INDIANAPOLIS, Ind. (Oct. 9, 2015)-- Bragging rights and big money are on the line, as fantasy sports gaming swells in popularity and profits. You’ve likely seen advertisements for sites like FanDuel and DraftKings. Both are spending millions in advertising this year to get you to play.
Industry analysts believe the two have spent at least $100 million in September.
“There’s now a huge bunch of capital behind these sites, so that’s why they can afford to spend what you’re seeing on the commercials,” said Dustin Gouker, a reporter with LegalSportsReport.com.
He’s watched the industry grow, with FanDuel and DraftKings netting hundreds of millions in investment to recruit new players.
A handful of other sites have also emerged in the daily fantasy scene.
Gouker said the target demo for fantasy sports is mostly males, and the types of games run the gamut from prize pools, to leagues, or head-to-head match ups. The goal every time is simple, to win big.
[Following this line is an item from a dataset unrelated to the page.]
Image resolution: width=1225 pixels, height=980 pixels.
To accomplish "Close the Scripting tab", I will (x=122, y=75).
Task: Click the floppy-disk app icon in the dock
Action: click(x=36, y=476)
“There’s people who are professionals at DFS. This is what they do for a living, and they’re going to win money over the long term,” said Gouker.
Gouker said a casual player might find it tough to win, though it’s possible. Reason being is because fantasy sports are shaping up like poker. Professional sharks are out there, cutting chances for the little guy to cash in.
“It’s definitely a losing proposition for a casual player right now,” Gouker said.
Professional sharks rely on statistics and predictive models to beat the odds. They’re also counting on amateurs to bring their cash to the online playing field.
“I make well over six figures doing this,” he said.
The DePauw senior is studying economics and putting his problem-solving mind to use to win.
“I probably put in forty hours a week across all sports. You get to play against player who aren’t researching it and who aren’t doing as much as I am with it,” he said.
“There’s absolutely skill involved, but it’s also gambling. That skill edge that the pros have, it gives them an edge,” said Gouker.
Jerry Long is Executive Director of the Indiana Council on Problem Gambling. He’s impressed by the meteoric rise of fantasy sports betting but says with that uptick will come people who get in too deep.
“The advertising is certainly amazing,” he said, “Certainly some folks will let this lead to a problem. These folks do it for the excitement and their ego.”
Long said the state has resources to help with anti-gambling counseling available free of charge.
“No one would turn anyone away if they had this problem,” he said.
Still, questions circle around the fantasy sports industry, one largely unregulated and highly popular.
“I think we’re actually probably going to see a Congressional hearing about daily fantasy sports in the near future,” said Gouker.
Daily fantasy sports did come under scrutiny this week, with the New York Times putting out an editorial saying that fantasy gambling must be reined in.
A scandal also erupted, reported by national and international media, when it was revealed that a DraftKings employee published roster data inadvertently, then won $350,000 on FanDuel. DraftKings said an investigation showed that employee did not win through an unfair advantage.
Various media sources reported Tuesday that the New York Attorney General would launch an inquiry into DraftKings and FanDuel.